[Exercise details] Start to finish, copy the data exactly.

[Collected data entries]
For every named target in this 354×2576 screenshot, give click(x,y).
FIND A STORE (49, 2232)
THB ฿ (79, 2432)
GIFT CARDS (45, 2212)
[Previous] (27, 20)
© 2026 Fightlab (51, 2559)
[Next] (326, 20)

[Finished task]
For every named target in this 354×2576 screenshot, give click(x,y).
FIND A STORE (49, 2232)
THB ฿ (79, 2432)
GIFT CARDS (45, 2212)
[Previous] (27, 20)
© 2026 Fightlab (51, 2559)
[Next] (326, 20)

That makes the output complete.